Technical Report

1. Context

In recent years, concerns have emerged over declining employment outcomes among fresh graduates in Singapore. The 2025 Graduate Employment Survey (GES) reported a decline in full-time permanent employment despite stable median salaries, while surveys indicate increasing anxiety among graduates on job prospects.

These trends raise important questions about the alignment between higher education and labour market demands. Current analyses rely on aggregate outcomes, lacking visibility into specific skills or curriculum components contributing to employability outcomes. While universities continue to equip students with theoretical knowledge and foundational skills, the evolving nature of industry requirements, driven by technological advancements and shifting economic conditions, may result in a mismatch between what is taught and what employers seek.

Hence, this project answers a key question: How well are university courses preparing students for real-world jobs? By analysing job descriptions alongside university course content, we aim to systematically evaluate the extent to which academic curricula align with current industry skill requirements, and to identify potential gaps that may contribute to graduate employment challenges.

2. Scope

2.1 Problem

MOE’s Higher Education Policy Division (HEPD) must ensure university curricula stay aligned with labour market needs. This problem is ongoing and high-frequency: job requirements evolve continuously, while universities update courses on slower academic cycles. Hence, HEPD needs a repeatable way to compare what students are taught against what employers currently demand.

Job ads and course descriptions are large-scale, unstructured, and continuously changing. Manual reviews and periodic audits are resource-intensive and typically run on multi-year cycles, which limits HEPD’s ability to respond quickly.

The impact is tangible. If alignment is weak, graduates face poorer employment outcomes. Recent graduate employment results have shown declines in full-time employment. Lagged detection of emerging skill gaps delays interventions and reduces policy effectiveness. Without a scalable approach, HEPD risks making decisions on outdated evidence.

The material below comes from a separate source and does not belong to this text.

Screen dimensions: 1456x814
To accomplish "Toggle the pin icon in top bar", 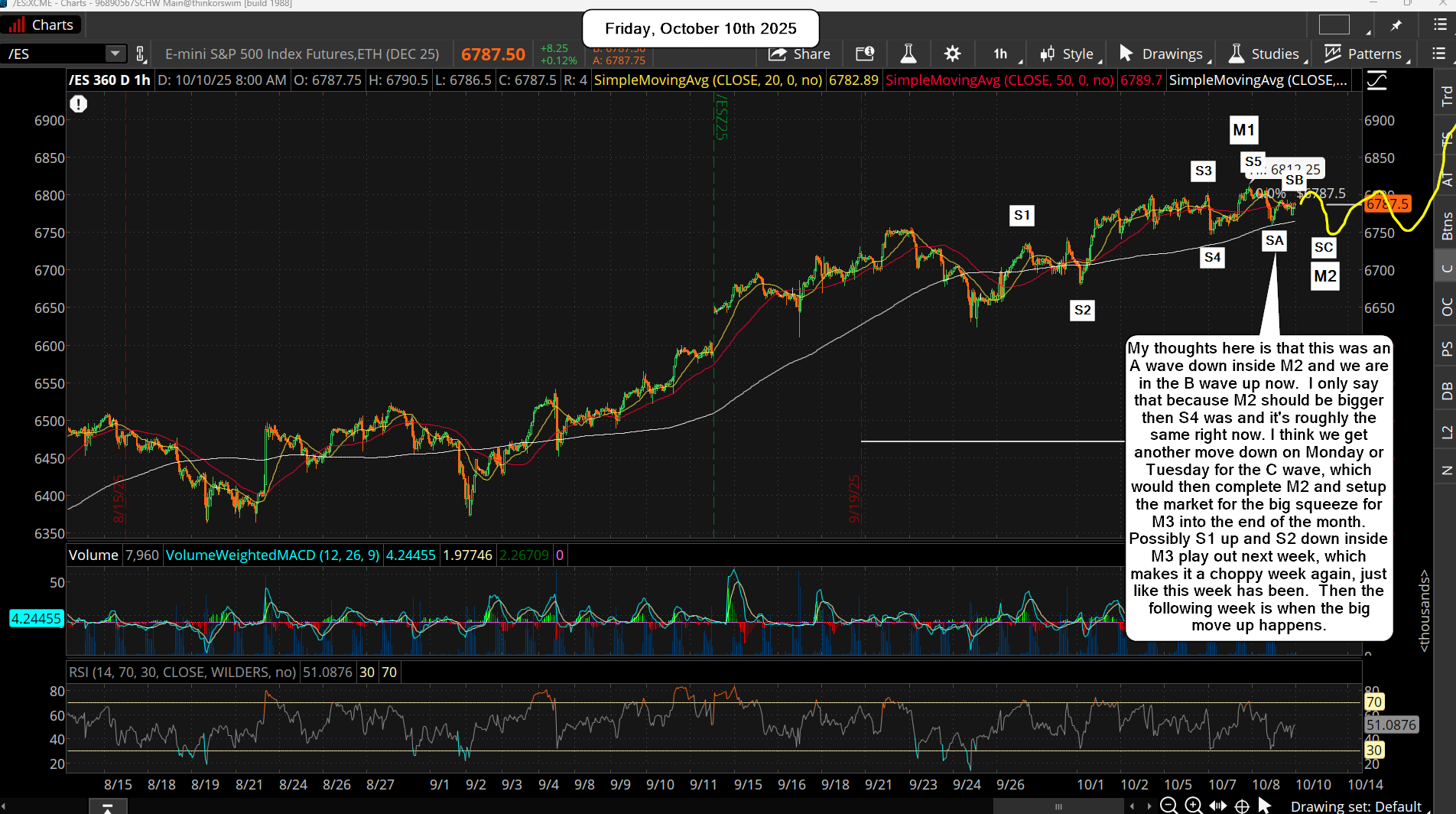I will [x=1396, y=25].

Data science and machine learning are appropriate as they directly address scale, variability, and timeliness. Natural language processing can extract and standardise skill signals from messy text; embedding models can place job and course content in a shared semantic space and quantify alignment using similarity scores; and automated pipelines can run continuously, turning a manual, periodic process into near real-time monitoring. This enables faster, more consistent, and evidence-based curriculum policy decisions.

2.2 Success Criteria

The project is successful if it helps HEPD and universities assess alignment of curriculum content with employer demand, and use this to improve curriculum planning. It should also produce practical employability insights by linking courses to relevant job opportunities and associated market signals, so HEPD can make better decisions.

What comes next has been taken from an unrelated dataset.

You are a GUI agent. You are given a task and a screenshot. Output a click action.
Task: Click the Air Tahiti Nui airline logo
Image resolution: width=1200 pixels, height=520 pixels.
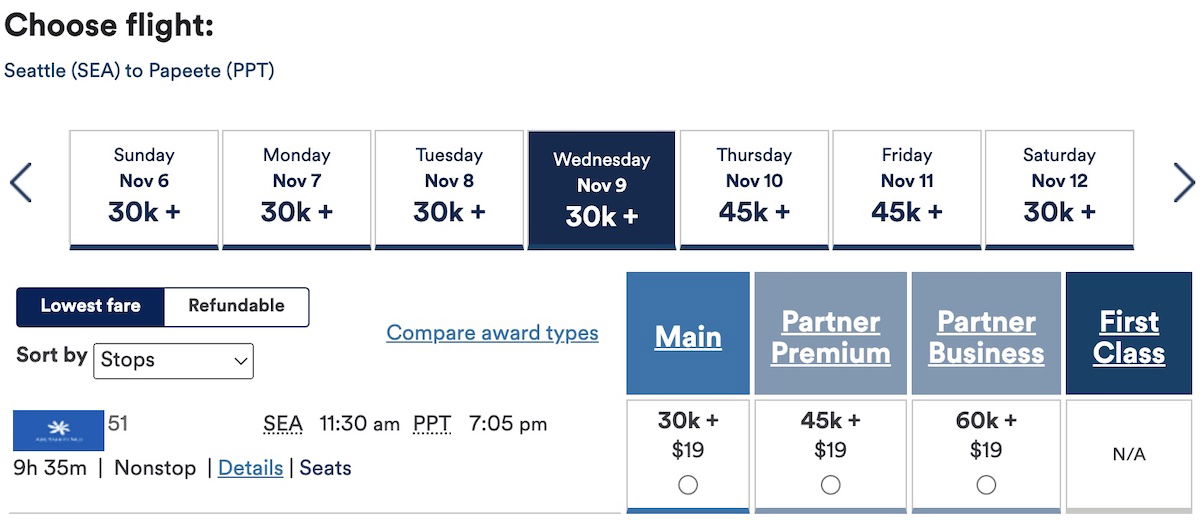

Operationally, success means the system can process large unstructured datasets reliably and efficiently through automated workflows, including cleaning, skill extraction, embedding, and matching, reducing analysis time from manual cycles to repeatable runs. It should also produce stable, interpretable alignment scores that reflect meaningful skill overlap while minimising noise from irrelevant text.

2.3 Assumptions

This project assumes HEPD and universities require a repeatable curriculum-labour monitoring process and have the capacity to review flagged findings. We assume continued access to job and module data, and that stakeholders will use the outputs for prioritisation rather than automated decisions. We also assume directional evidence is decision-useful even if not perfectly predictive. If stakeholder ownership, data access, or review capacity changes, the problem framing, success criteria, and feasibility will change.

3. Methodology

3.1 Technical Assumptions

We treat job ads and module descriptions as proxies for demanded and taught skills. If either proxy is weak, the model can still compute scores, but those scores will not reflect real curriculum-labour alignment.

Another critical assumption is extraction recall. The alignment model only uses extracted module skills, so when extraction is sparse, many modules become effectively unscorable and coverage drops, and performance differences mostly reflect upstream extraction quality rather than true alignment differences.

Finally, we assume canonical mapping makes module and job skills comparable enough for overlap-based scoring at SSOC-3 level. If mapping fails, scores capture wording mismatch instead of substantive skill match, so outputs should be interpreted as relevance signals, not causal evidence.

3.2 Data

3.2.1 Jobs Data Cleaning

data_cleaning_jobs_merged.ipynb runs as follows:

data_cleaning_jobs_merged.ipynb converts 22,718 raw postings into an analysis-ready job dataset focused on entry-level demand. Records are first flattened into a standard schema (job metadata, text fields, salary, and SSOC codes), and HTML is removed from descriptions to reduce formatting noise.

Descriptions, salary, employment_type, and skills were cleaned and standardised, and missing work_type was inferred within SSOC-3 groups, and generic or duplicate skills were removed.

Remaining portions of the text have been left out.